## Given request
Turn the data below into a numbered list, starting with its first line and ending with the line that contains "should pyautogui.click(x=235, y=15).", both included. Leave out blank lines and everything after that line.

(Data for locating words and elements)

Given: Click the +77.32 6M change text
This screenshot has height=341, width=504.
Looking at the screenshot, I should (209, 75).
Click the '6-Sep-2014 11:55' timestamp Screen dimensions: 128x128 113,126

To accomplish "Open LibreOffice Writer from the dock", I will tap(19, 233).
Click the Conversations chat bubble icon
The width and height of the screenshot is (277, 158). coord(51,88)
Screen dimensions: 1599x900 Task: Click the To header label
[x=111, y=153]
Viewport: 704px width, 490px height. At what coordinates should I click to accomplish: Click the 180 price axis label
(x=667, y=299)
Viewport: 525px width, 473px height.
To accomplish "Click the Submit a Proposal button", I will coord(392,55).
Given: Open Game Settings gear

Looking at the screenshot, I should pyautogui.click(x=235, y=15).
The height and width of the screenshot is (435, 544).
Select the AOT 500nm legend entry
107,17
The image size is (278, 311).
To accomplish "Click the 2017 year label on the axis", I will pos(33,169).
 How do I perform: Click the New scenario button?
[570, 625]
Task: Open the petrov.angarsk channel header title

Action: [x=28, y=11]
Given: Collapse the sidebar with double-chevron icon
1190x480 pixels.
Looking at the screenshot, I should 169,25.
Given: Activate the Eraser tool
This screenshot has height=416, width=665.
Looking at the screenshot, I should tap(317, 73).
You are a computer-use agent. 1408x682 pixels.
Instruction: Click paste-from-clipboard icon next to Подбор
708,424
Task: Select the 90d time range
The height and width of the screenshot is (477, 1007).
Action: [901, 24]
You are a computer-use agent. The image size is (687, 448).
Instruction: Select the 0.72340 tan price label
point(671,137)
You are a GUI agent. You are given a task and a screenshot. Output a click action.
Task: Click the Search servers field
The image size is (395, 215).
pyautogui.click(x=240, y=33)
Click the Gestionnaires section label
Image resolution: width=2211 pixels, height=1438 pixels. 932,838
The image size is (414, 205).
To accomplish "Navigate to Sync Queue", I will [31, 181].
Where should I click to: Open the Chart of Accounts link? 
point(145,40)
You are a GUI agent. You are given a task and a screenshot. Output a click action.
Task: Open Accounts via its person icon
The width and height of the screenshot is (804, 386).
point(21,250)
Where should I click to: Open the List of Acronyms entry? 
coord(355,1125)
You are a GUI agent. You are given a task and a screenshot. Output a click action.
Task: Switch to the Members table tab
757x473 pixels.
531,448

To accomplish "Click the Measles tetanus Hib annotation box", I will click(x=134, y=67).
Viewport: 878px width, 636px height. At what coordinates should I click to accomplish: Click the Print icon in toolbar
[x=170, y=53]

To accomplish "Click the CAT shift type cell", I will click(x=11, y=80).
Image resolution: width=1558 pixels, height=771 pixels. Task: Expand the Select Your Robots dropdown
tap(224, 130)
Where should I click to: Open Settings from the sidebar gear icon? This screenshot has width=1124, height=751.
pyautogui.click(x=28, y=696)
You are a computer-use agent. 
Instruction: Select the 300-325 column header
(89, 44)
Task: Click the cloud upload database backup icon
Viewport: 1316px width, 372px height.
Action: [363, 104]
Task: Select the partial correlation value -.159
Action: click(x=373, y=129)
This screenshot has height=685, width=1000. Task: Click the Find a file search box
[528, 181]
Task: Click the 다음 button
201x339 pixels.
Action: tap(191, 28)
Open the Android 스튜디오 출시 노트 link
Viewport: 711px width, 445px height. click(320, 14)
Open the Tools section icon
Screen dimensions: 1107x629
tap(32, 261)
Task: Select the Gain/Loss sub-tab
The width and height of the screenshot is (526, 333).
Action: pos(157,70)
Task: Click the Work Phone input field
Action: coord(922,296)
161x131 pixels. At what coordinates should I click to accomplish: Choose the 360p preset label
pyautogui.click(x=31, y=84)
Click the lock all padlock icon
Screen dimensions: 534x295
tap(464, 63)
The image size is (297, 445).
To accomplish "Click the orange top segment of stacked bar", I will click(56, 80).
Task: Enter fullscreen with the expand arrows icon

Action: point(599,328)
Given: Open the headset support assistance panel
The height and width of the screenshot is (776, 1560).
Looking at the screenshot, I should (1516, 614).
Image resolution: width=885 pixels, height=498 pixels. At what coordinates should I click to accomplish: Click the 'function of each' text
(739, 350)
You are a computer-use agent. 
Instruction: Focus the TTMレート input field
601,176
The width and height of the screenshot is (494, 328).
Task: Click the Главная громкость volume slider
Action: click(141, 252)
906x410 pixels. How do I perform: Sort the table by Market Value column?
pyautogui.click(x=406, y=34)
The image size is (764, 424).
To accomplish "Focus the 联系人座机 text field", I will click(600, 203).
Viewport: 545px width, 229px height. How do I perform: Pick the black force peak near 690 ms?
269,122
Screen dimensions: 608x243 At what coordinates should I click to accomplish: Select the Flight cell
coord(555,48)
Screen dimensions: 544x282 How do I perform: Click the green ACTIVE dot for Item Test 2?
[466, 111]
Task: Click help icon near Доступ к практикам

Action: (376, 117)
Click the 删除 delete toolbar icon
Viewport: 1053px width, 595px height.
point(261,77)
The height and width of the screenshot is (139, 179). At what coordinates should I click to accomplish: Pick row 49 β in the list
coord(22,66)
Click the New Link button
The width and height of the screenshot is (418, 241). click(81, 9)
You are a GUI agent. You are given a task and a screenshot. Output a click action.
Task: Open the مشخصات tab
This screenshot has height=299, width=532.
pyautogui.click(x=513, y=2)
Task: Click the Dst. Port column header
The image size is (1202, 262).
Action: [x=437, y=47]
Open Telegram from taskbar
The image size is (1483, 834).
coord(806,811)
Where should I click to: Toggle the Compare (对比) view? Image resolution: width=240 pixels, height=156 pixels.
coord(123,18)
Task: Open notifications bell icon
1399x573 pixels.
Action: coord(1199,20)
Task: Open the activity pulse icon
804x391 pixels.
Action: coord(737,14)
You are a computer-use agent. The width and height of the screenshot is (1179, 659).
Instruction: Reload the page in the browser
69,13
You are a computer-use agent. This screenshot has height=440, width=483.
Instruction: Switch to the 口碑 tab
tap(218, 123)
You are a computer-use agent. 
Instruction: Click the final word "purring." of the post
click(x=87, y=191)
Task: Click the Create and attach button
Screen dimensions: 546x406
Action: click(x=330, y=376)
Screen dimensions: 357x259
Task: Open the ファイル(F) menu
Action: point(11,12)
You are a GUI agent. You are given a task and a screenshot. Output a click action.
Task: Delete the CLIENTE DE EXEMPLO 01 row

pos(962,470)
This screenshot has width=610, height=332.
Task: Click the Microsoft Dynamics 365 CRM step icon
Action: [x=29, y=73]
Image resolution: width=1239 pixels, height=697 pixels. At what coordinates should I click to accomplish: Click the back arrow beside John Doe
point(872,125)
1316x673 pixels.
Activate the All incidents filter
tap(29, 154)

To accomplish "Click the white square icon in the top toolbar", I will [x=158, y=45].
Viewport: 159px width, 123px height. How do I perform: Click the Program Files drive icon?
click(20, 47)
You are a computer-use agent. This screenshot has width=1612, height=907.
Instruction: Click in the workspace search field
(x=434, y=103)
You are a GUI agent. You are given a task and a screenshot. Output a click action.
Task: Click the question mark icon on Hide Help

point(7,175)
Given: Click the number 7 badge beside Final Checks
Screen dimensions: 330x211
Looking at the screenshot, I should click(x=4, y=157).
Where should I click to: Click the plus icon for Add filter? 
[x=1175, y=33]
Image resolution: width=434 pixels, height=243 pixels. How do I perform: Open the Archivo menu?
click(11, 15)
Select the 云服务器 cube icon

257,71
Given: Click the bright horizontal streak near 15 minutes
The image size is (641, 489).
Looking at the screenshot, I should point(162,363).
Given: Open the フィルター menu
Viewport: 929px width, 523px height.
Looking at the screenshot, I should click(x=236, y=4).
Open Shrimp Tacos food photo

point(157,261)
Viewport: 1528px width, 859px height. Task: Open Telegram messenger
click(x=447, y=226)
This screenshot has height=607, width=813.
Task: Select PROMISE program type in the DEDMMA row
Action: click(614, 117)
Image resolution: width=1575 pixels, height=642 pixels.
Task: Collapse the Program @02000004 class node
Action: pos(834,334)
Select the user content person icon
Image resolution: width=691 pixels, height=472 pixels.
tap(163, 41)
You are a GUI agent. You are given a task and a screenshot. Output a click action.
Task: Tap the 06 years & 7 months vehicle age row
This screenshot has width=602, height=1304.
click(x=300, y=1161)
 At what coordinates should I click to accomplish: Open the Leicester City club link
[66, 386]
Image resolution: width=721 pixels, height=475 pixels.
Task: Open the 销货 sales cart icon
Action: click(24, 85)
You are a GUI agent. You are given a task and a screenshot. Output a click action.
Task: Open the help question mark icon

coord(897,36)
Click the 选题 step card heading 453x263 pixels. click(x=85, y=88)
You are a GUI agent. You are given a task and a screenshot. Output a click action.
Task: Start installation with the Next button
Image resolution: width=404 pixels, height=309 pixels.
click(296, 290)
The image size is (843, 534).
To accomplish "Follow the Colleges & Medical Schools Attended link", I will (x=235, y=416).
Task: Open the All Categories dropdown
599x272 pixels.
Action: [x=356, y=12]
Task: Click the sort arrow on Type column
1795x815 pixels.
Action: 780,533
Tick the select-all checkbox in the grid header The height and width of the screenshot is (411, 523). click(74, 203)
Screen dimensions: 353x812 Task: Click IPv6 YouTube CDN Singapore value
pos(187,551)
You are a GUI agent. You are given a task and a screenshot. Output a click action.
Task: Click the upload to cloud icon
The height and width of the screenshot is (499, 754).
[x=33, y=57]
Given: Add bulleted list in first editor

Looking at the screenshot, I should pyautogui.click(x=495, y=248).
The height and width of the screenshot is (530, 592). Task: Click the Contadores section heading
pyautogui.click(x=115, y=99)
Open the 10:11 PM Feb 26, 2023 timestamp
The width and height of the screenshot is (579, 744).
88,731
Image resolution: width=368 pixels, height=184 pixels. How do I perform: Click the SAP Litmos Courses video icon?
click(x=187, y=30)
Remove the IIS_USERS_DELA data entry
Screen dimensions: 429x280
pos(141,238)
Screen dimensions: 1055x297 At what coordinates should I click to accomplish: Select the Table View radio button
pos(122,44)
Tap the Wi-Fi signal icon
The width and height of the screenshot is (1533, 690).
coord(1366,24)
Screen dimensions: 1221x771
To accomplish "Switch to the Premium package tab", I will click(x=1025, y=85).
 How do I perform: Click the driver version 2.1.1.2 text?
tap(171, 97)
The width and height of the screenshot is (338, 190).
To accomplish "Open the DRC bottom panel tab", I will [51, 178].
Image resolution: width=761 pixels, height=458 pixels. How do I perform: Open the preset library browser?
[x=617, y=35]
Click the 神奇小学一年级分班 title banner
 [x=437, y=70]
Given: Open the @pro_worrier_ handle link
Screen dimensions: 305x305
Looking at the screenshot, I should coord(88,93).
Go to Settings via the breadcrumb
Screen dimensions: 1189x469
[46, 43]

## Response to the exercise
1. Given: Click the +77.32 6M change text
2. This screenshot has height=341, width=504.
3. Looking at the screenshot, I should (209, 75).
4. Click the '6-Sep-2014 11:55' timestamp Screen dimensions: 128x128 113,126
5. To accomplish "Open LibreOffice Writer from the dock", I will tap(19, 233).
6. Click the Conversations chat bubble icon
7. The width and height of the screenshot is (277, 158). coord(51,88)
8. Screen dimensions: 1599x900 Task: Click the To header label
9. [x=111, y=153]
10. Viewport: 704px width, 490px height. At what coordinates should I click to accomplish: Click the 180 price axis label
11. (x=667, y=299)
12. Viewport: 525px width, 473px height.
13. To accomplish "Click the Submit a Proposal button", I will coord(392,55).
14. Given: Open Game Settings gear
15. Looking at the screenshot, I should pyautogui.click(x=235, y=15).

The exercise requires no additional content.